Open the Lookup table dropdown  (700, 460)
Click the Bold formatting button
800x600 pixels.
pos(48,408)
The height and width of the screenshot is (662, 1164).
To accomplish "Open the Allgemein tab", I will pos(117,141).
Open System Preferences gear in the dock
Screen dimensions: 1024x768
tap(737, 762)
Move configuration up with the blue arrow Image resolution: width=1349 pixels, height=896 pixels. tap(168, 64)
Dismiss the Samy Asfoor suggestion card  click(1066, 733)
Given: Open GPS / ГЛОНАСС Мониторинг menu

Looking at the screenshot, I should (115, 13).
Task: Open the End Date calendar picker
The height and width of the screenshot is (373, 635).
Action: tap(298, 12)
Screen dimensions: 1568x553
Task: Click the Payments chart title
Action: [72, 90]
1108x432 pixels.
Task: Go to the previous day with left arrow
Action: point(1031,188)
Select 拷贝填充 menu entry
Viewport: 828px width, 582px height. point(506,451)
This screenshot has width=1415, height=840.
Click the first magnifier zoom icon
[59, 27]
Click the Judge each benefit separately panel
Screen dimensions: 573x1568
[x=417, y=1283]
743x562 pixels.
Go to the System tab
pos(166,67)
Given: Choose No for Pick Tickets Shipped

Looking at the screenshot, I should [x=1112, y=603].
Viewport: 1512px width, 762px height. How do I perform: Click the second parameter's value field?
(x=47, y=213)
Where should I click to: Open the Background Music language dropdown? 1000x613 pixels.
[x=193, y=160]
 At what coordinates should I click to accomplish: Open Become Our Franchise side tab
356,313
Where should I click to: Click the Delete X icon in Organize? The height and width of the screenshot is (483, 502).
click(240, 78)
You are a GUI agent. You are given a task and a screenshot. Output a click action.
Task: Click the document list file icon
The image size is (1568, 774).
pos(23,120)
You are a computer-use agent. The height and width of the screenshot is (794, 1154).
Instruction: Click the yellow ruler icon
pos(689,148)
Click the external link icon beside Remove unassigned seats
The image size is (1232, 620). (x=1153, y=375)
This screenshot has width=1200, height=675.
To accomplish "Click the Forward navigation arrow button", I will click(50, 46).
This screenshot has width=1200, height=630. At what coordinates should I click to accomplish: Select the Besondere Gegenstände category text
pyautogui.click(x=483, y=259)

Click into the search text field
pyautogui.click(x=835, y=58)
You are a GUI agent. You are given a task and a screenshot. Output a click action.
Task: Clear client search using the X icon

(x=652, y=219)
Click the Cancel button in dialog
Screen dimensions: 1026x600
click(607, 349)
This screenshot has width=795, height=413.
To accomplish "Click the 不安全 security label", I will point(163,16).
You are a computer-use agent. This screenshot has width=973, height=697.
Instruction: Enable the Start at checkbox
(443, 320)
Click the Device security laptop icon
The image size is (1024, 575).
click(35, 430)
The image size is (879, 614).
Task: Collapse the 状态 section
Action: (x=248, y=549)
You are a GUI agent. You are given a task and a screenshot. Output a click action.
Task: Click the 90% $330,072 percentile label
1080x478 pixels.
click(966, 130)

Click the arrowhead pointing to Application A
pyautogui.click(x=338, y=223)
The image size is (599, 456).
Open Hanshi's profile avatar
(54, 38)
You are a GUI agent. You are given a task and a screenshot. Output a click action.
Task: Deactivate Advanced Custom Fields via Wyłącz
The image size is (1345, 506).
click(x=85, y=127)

________________

**Work to be completed:**
Note every line of the entries in which "label" appears, and copy it down.

**Answer for the task:**
To accomplish "Click the 不安全 security label", I will point(163,16).
Task: Click the 90% $330,072 percentile label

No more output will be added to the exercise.